WORK TASK
Beginning with the line below that contains "Select 'Dedicate this device to ReadyBoost'" and ending with the line that contains "Screen dimensions: 1568x635", retype every line exactly. Pictures are not copied.

RECORDS
---*---

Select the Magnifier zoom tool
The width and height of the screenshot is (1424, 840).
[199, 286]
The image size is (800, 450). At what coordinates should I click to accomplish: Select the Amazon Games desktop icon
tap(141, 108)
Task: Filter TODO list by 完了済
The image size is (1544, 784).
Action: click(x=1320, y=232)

---*---

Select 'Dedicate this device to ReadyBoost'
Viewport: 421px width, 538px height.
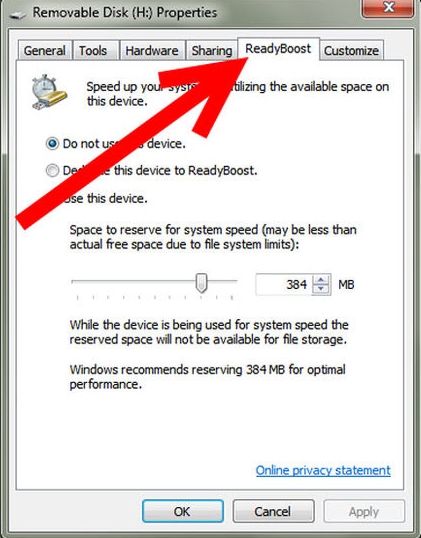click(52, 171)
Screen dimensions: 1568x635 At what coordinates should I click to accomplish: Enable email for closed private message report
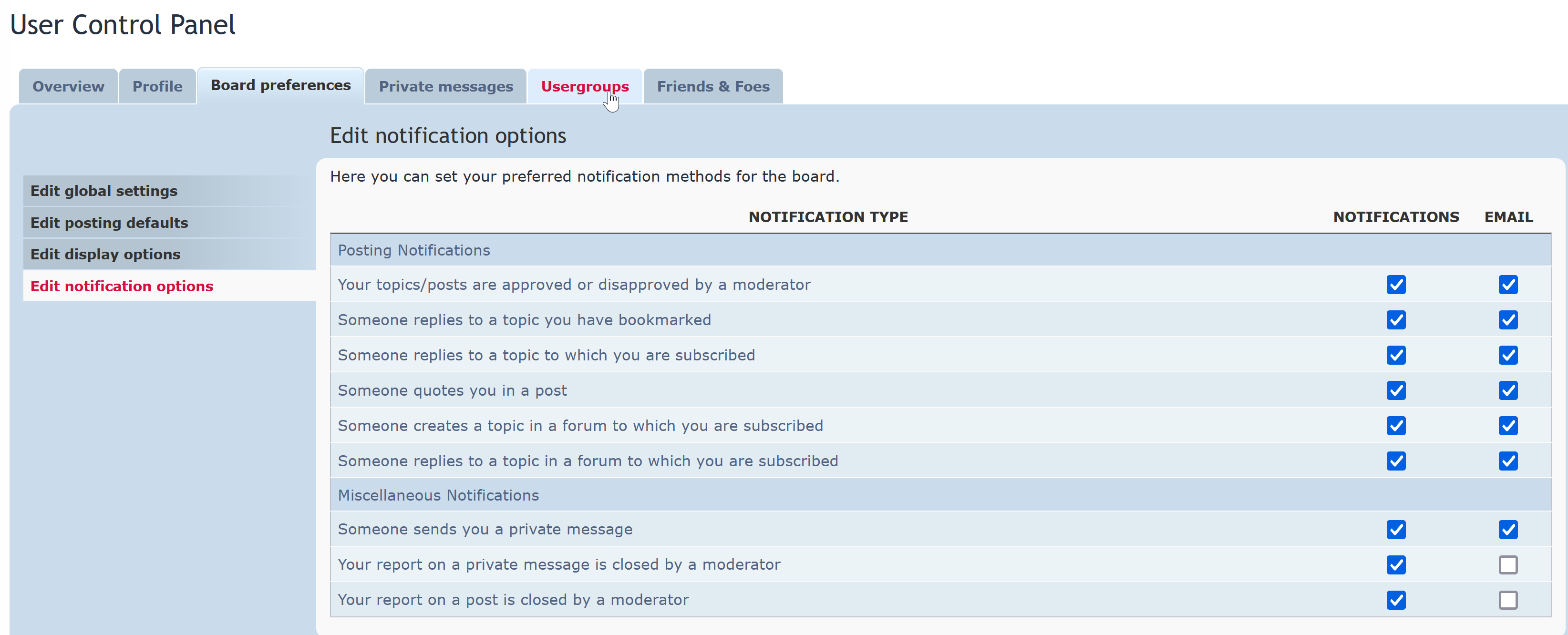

---*---

RESPONSE
Select 'Dedicate this device to ReadyBoost'
Viewport: 421px width, 538px height.
click(52, 171)
Screen dimensions: 1568x635 At what coordinates should I click to accomplish: Enable email for closed private message report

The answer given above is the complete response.